Huisvesting
Halsbandparkieten zijn zeer sterke vogels die prima tegen ons klimaat
kunnen. In Nederland zijn er zelfs al populaties (ontsnapte vogels) die
in het wild leven en zich prima redden. Wel is het erg belangrijk dat de
vogels in de winter, als het vriest, kunnen beschikken over een
vorstvrij nachthok. Omdat ze vleespoten hebben is de kans groot dat deze
bevriezen als ze s’ nachts aan het gaas gaan hangen. Als dit het geval
is zullen de tenen uiteindelijk afsterven, hetgeen erg verminkend voor
de vogel is. Zorg er ook voor dat de zitstokken voldoende dik zijn,
zodat de tenen bij het zitten goed afgedekt worden door het verenkleed.

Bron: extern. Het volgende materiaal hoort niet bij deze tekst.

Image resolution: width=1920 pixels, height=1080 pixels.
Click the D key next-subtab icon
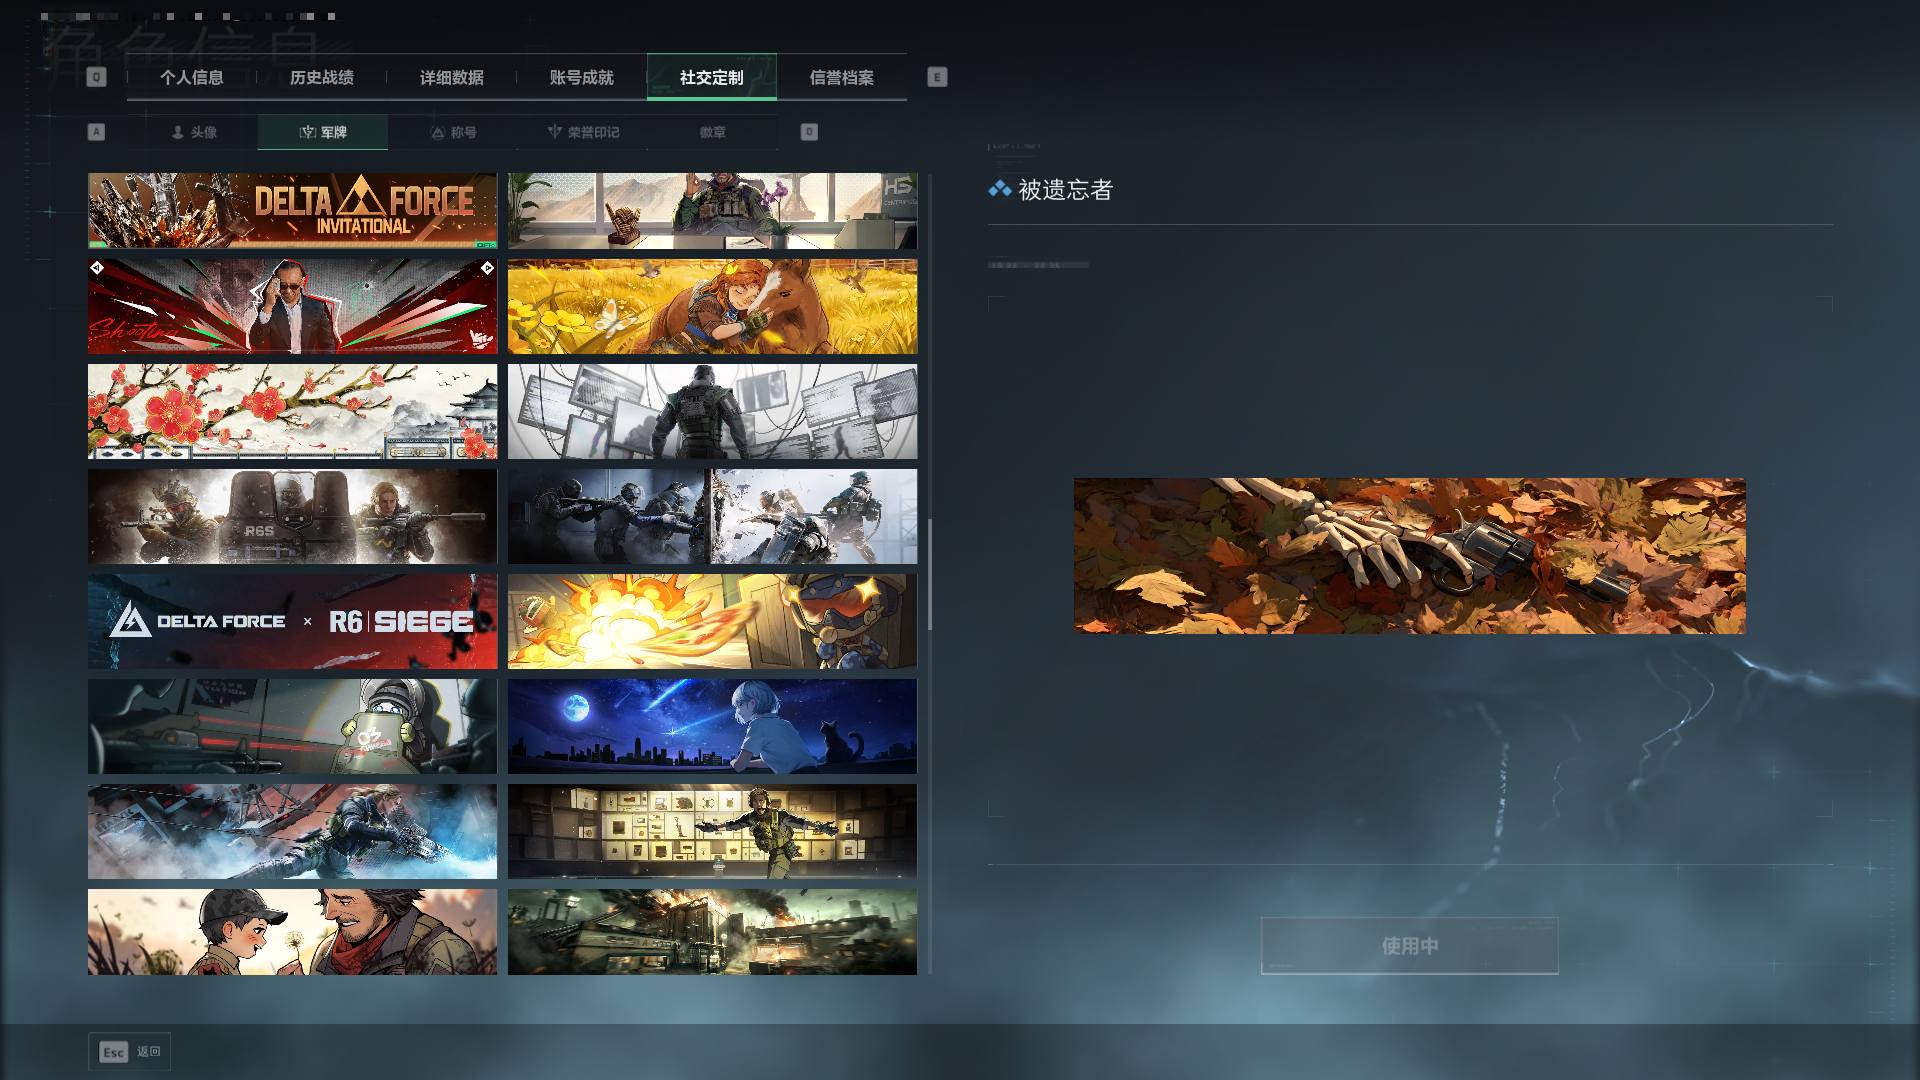tap(809, 132)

De vlucht van de volière dient een afmeting te hebben van ca. 3 meter
lang, 1 meter breed en 2 meter hoog. Door hun enorme knaaglust is een
houten volière niet aan te bevelen. Beter is het om de volière van
bijvoorbeeld aluminium te maken. Verder is het belangrijk om naast
elkaar gelegen vluchten te voorzien van dubbel gaas. Hiermee wordt
voorkomen dat naast elkaar gehuisveste paren elkaar in de poten kunnen
bijten.
Het samenstellen van kweekparen
Er zijn binnen de soort inmiddels zoveel mutaties dat er bijna geen
zuiver verervende vogels meer zijn. Ik pleit er daarom voor om zoveel
mogelijk te trachten paren samen te stellen die zuiver verervend zijn.

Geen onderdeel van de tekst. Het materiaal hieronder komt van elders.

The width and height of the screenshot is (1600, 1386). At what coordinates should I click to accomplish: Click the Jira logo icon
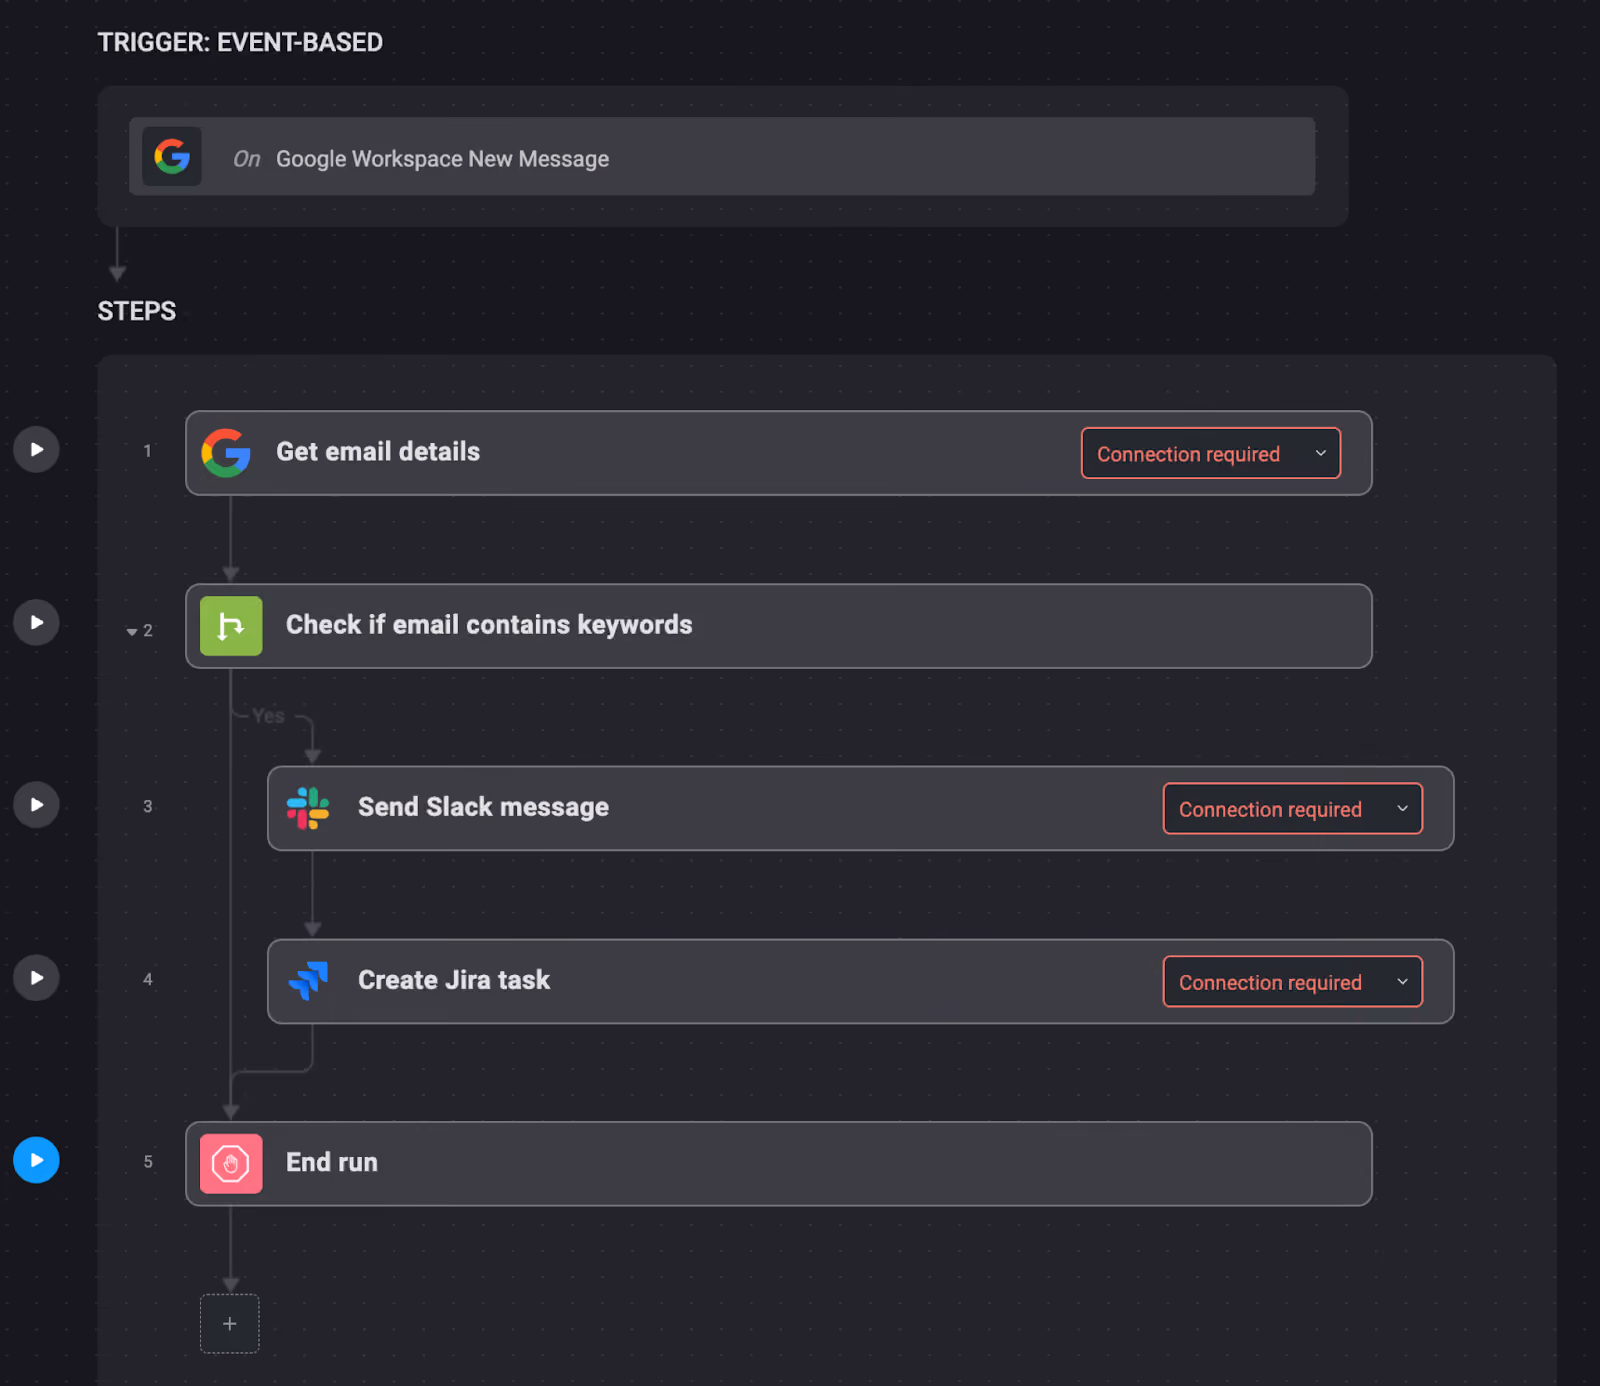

Door de vogels reeds op jonge leeftijd te koppelen kunnen veel problemen
(niet klikken!) worden voorkomen. Dit betekent echter dat we de vogels
zullen moeten laten seksen om er zeker van te zijn dat we met een man en
of pop te maken hebben. De vogels goed observeren (man en pop gedrag!)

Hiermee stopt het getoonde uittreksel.